Crowell,  Sandra and David Asleson    Up the Swiftwater   © 1980, 1995
Pages 85, 87 and 88


    “There were three major rescue runs on the railroad that Saturday night of August 20 in the Loop Creek area. At the risk of being overly descriptive, one must say that those train rides were daring, ridden with terror, and a little short of miraculous. With the railroad construction still in progress, there were hundreds of people, perhaps even a thousand, between Haugan, Montana, and Avery. Workers were completing the bridge work and living in construction camps or with their families. Work trains, fire trains, and helper engines were scattered up and down the tracks, and Avery’s roundhouse had several engines on hand. Few trails or roads provided a way out for the little railroad settlements of Stetson, Kyle, Falcon, Grand Forks, Adair, and Roland. The trains represented the only means of escape from the impending disaster.”
    . . .
    “[One of the ] rescue mission[s] started from Taft in the late afternoon. Earlier in the day Chief Carpenter W.E. Lanning had left Haugan on a work train going west toward East Portal, doing bridge work. In a flash the mountain glowed with fire, and Lanning quickly organized a mercy run for the big St. Paul Tunnel. Along the way the work train picked up dozens of people and emptied the Bates and Rogers’ construction camp of 100 men below East Portal. The sea of flames raged outside as nearly 400 people, including residents of East Portal and Roland, hovered inside the two-mile tunnel. But Chief Carpenter Lanning was worried about Marshall and the others. Engineer Blundell and Conductor Harry Vandercook volunteered to run an engine down to pull them out.
    “There were still people along the tracks, paralyzed with fear. Railroad men and their families (Hungarians and Montenegrins), homesteaders, and refugees from Roland and Adair had probably been counting their last moments on earth when the engine and boxcar came churning down the tracks through the flames. Forty-seven in all clung to Lanning’s train. Bridges behind them were cracking with fire; way ahead another burst into flames.
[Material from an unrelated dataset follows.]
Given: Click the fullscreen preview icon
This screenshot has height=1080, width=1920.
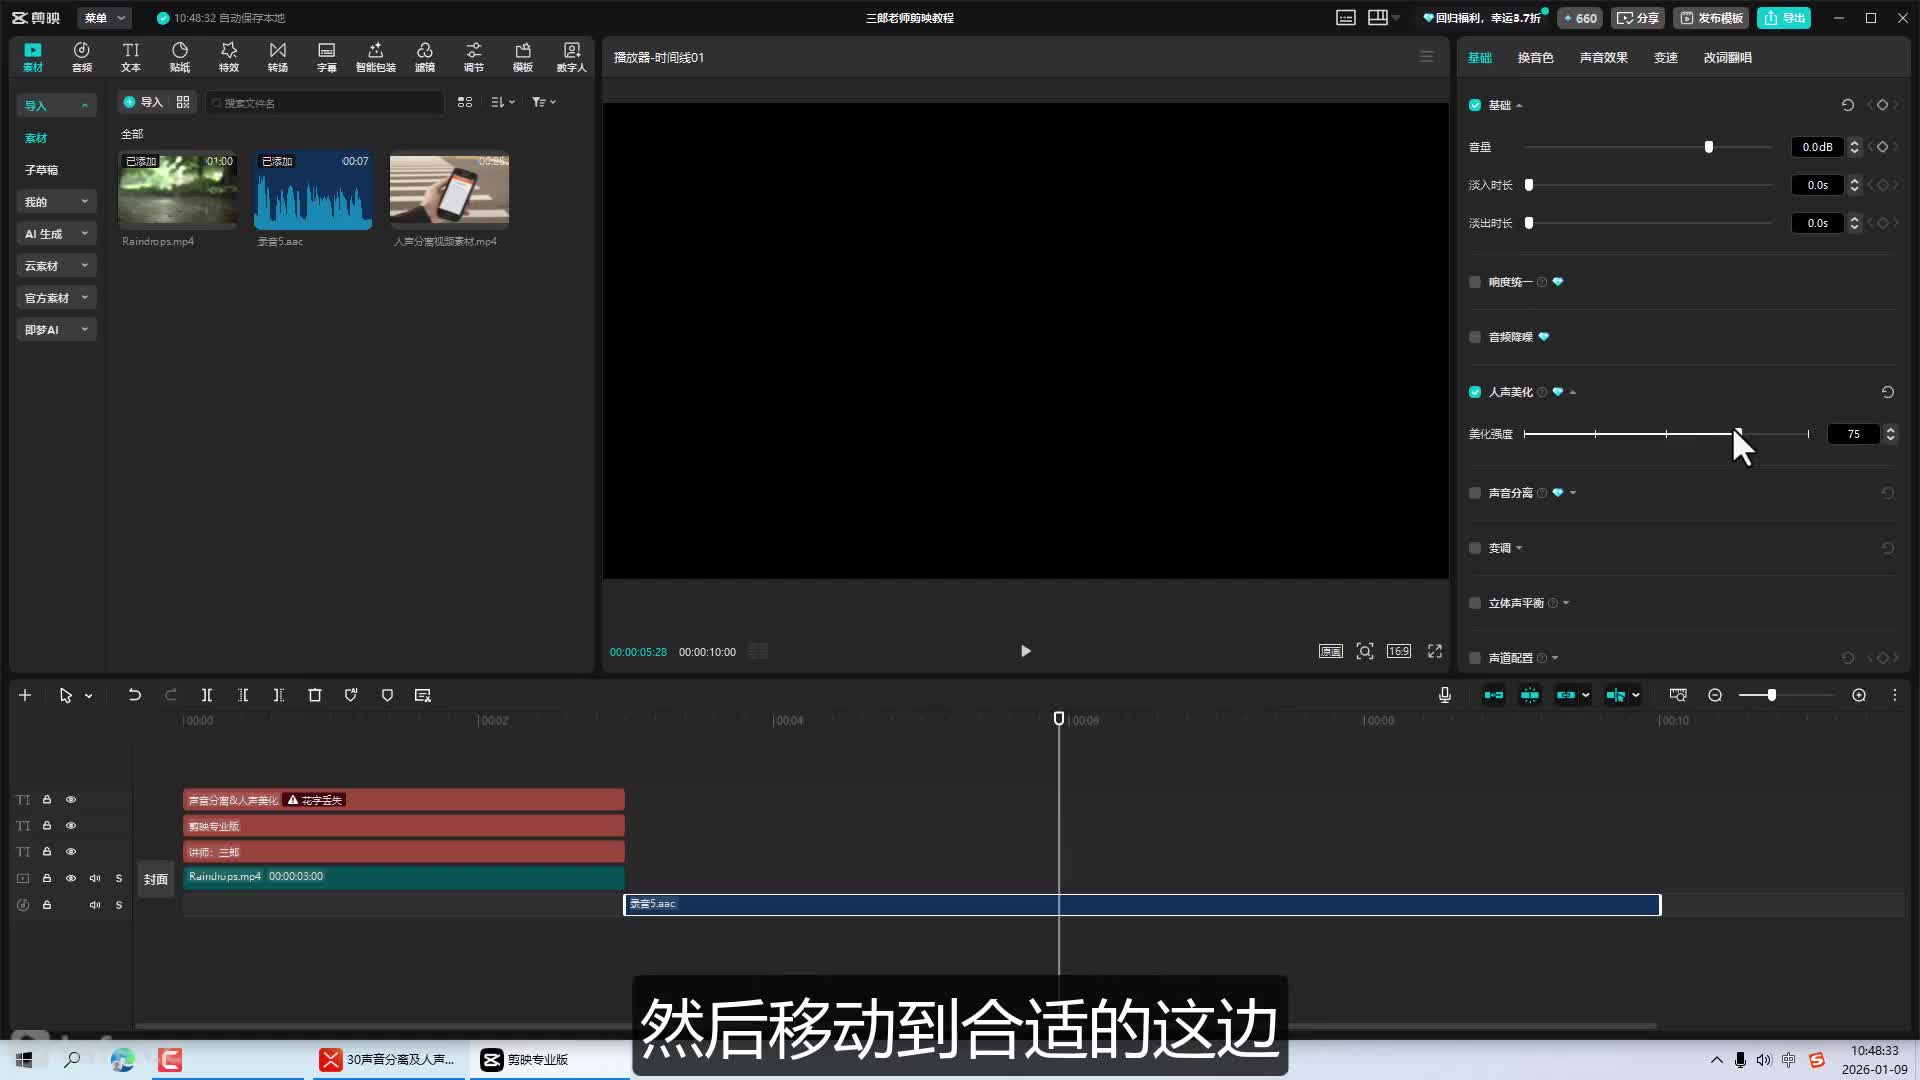Looking at the screenshot, I should (1435, 651).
There was no way they would make it back to the St. Paul Tunnel or Falcon and Marshall. Tunnel 22 was closest, a short bore but their only hope. They opened the throttle wide—it was now or never! High over a burning trestle they raced, the three men forced flat on the deck by the heat. The tension was so great, the experience so terrible, that one passenger on the flatcar was seized with panic. He dove off the flatcar to his death on the rocks below.”   

    The man was later found and buried near the spot. “The gravesite was maintained for many years by George Murray, Milwaukee signal maintainer from Avery.”

    The Shoshone County Coroner’s Record gives the man’s name as Francisco Gaglia, age 35, cause of death suffocation.

    Research note - A Francisco Gaglia crossed the Canada-U.S. border in April of 1904 at Northport, Washington.  He gave his age as 24 and his nationality as Italian.